I would summarize the problem John is pointing to as
"the -> is not always what you want". This has mainly two reasons:
- evaluation is immediately abandonded once a closure is encountered
(it's too lazy)
- the -> is an abstract type which we cannot look into
- some built-in stuff is using it
This hits us partly in terms of efficiency and partly in terms of
applicability of concepts.
For example, we cannot define functions that carry some additional
information around: either its not a function, or we have to put the
additional info into the result which often violates the intention why
we wanted this info in the first place, e.g. to decide whether to use
that function or not.
John's solution is to turn -> into a class (or rather: provide a class
which uses an abstract concept rather than a concrete one whenever
it's suitable) of arrows.

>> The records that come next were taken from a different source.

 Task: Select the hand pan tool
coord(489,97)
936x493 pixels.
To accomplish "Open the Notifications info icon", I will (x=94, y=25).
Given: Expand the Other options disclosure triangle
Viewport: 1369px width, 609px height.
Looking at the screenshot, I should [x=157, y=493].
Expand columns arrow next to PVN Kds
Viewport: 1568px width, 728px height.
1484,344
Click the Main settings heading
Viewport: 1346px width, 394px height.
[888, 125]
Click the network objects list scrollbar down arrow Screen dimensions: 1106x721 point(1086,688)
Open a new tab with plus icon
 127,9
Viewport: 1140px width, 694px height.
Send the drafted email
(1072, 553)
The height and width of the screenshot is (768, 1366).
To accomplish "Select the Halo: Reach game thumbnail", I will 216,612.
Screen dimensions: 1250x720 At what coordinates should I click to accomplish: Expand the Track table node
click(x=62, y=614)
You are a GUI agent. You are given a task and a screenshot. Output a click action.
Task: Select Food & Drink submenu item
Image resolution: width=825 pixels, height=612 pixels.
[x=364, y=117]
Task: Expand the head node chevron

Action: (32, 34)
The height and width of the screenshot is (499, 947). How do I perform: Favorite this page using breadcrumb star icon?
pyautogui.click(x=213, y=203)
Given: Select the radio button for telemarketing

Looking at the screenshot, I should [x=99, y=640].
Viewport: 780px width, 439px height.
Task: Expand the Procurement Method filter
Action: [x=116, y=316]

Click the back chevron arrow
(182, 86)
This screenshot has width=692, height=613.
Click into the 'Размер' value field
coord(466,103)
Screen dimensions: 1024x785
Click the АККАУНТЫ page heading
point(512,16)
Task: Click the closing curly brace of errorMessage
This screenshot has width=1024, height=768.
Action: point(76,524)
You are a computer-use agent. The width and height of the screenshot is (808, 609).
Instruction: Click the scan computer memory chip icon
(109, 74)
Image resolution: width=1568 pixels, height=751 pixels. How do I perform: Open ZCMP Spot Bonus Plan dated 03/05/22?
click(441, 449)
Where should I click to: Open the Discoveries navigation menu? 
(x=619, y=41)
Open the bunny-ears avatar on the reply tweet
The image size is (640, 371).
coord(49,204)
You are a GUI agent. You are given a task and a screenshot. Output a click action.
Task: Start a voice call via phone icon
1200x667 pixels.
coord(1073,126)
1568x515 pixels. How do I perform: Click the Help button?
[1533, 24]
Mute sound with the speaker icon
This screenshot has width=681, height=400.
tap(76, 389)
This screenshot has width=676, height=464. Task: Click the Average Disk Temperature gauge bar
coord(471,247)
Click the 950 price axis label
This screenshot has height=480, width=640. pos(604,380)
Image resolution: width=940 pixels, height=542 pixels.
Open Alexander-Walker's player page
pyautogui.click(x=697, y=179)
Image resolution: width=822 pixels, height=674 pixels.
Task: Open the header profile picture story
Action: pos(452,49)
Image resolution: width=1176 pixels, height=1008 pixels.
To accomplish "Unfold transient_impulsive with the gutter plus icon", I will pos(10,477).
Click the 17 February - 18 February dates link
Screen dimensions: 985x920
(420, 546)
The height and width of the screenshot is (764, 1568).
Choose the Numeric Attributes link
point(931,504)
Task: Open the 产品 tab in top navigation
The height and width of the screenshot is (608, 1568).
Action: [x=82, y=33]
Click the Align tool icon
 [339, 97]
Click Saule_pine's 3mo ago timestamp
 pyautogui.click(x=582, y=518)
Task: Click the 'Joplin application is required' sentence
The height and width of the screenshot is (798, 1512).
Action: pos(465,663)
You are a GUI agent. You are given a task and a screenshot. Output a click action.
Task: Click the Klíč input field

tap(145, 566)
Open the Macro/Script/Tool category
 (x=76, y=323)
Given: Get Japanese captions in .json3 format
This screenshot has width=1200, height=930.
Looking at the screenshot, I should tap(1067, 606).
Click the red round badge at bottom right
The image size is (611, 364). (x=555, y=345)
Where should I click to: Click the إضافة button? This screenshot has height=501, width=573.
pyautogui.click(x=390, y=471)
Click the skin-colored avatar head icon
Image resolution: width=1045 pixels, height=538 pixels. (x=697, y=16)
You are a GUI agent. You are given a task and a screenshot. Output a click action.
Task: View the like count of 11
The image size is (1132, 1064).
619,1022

This makes it possible to stuff
additional info into arrows. It's almost as if he defined a category,
and I'm a bit surprised he did not. This would have looked as
follows:
class Category a where
(>>>) :: a b c -> a c d -> a b d
id :: a b b
Based on this, we could define monads w.r.t. this concept of category,
e.g.
class Category arr => CMonad m arr where
return :: b -> m arr b
(>>=) :: m arr b -> arr b (m arr c) -> m arr c
In this case, the second argument of >>= is not a function but an
arrow in a category which makes it possible for us to instantiate all
of this in such a way that static info can be squeezed out of the
arrow if our application demands that. Moreover, ordinary monads are
just a special case in which we instantiate -> as a Category.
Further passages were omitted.